╔══

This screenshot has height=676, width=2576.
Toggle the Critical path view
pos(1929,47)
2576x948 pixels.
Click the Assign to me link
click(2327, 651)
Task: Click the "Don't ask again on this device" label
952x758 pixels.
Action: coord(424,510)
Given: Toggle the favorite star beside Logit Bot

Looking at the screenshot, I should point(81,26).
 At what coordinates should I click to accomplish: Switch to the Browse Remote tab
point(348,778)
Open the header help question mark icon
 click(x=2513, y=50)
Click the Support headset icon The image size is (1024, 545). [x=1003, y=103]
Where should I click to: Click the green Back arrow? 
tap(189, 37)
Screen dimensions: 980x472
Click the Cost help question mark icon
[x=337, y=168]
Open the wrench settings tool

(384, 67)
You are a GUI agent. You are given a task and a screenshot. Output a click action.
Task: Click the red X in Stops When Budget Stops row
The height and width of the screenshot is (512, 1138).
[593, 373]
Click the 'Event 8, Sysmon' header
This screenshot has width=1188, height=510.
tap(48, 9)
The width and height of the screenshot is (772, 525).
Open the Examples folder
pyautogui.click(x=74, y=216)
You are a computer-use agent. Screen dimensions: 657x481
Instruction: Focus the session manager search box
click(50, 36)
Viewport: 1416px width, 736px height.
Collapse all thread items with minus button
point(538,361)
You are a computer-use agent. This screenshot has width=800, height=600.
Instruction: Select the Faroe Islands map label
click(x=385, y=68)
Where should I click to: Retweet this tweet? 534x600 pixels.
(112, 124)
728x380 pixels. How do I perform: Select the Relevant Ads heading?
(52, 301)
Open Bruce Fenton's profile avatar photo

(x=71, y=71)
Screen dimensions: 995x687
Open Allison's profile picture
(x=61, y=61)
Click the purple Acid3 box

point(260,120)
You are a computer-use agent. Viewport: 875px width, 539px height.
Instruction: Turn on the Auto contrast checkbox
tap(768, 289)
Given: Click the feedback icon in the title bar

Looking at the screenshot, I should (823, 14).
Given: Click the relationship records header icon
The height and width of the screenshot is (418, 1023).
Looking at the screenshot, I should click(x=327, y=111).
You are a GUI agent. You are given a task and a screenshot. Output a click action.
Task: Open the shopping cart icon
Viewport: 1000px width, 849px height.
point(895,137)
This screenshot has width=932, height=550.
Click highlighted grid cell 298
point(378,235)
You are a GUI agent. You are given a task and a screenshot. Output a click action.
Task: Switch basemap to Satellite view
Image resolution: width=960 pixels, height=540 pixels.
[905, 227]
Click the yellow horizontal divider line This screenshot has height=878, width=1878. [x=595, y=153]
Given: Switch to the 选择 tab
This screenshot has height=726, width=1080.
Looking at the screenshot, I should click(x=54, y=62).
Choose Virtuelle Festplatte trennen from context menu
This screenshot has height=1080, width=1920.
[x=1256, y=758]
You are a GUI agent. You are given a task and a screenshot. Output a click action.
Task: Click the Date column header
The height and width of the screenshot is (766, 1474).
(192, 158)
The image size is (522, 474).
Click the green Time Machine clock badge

╚══

=== Objective ===
Copy out the whole listing above word for word, keeping every line in its original order.

=== Answer to this exercise ===
This screenshot has height=676, width=2576.
Toggle the Critical path view
pos(1929,47)
2576x948 pixels.
Click the Assign to me link
click(2327, 651)
Task: Click the "Don't ask again on this device" label
952x758 pixels.
Action: coord(424,510)
Given: Toggle the favorite star beside Logit Bot

Looking at the screenshot, I should point(81,26).
 At what coordinates should I click to accomplish: Switch to the Browse Remote tab
point(348,778)
Open the header help question mark icon
 click(x=2513, y=50)
Click the Support headset icon The image size is (1024, 545). [x=1003, y=103]
Where should I click to: Click the green Back arrow? 
tap(189, 37)
Screen dimensions: 980x472
Click the Cost help question mark icon
[x=337, y=168]
Open the wrench settings tool

(384, 67)
You are a GUI agent. You are given a task and a screenshot. Output a click action.
Task: Click the red X in Stops When Budget Stops row
The height and width of the screenshot is (512, 1138).
[593, 373]
Click the 'Event 8, Sysmon' header
This screenshot has width=1188, height=510.
tap(48, 9)
The width and height of the screenshot is (772, 525).
Open the Examples folder
pyautogui.click(x=74, y=216)
You are a computer-use agent. Screen dimensions: 657x481
Instruction: Focus the session manager search box
click(50, 36)
Viewport: 1416px width, 736px height.
Collapse all thread items with minus button
point(538,361)
You are a computer-use agent. This screenshot has width=800, height=600.
Instruction: Select the Faroe Islands map label
click(x=385, y=68)
Where should I click to: Retweet this tweet? 534x600 pixels.
(112, 124)
728x380 pixels. How do I perform: Select the Relevant Ads heading?
(52, 301)
Open Bruce Fenton's profile avatar photo

(x=71, y=71)
Screen dimensions: 995x687
Open Allison's profile picture
(x=61, y=61)
Click the purple Acid3 box

point(260,120)
You are a computer-use agent. Viewport: 875px width, 539px height.
Instruction: Turn on the Auto contrast checkbox
tap(768, 289)
Given: Click the feedback icon in the title bar

Looking at the screenshot, I should (823, 14).
Given: Click the relationship records header icon
The height and width of the screenshot is (418, 1023).
Looking at the screenshot, I should click(x=327, y=111).
You are a GUI agent. You are given a task and a screenshot. Output a click action.
Task: Open the shopping cart icon
Viewport: 1000px width, 849px height.
point(895,137)
This screenshot has width=932, height=550.
Click highlighted grid cell 298
point(378,235)
You are a GUI agent. You are given a task and a screenshot. Output a click action.
Task: Switch basemap to Satellite view
Image resolution: width=960 pixels, height=540 pixels.
[905, 227]
Click the yellow horizontal divider line This screenshot has height=878, width=1878. [x=595, y=153]
Given: Switch to the 选择 tab
This screenshot has height=726, width=1080.
Looking at the screenshot, I should click(x=54, y=62).
Choose Virtuelle Festplatte trennen from context menu
This screenshot has height=1080, width=1920.
[x=1256, y=758]
You are a GUI agent. You are given a task and a screenshot. Output a click action.
Task: Click the Date column header
The height and width of the screenshot is (766, 1474).
(192, 158)
The image size is (522, 474).
Click the green Time Machine clock badge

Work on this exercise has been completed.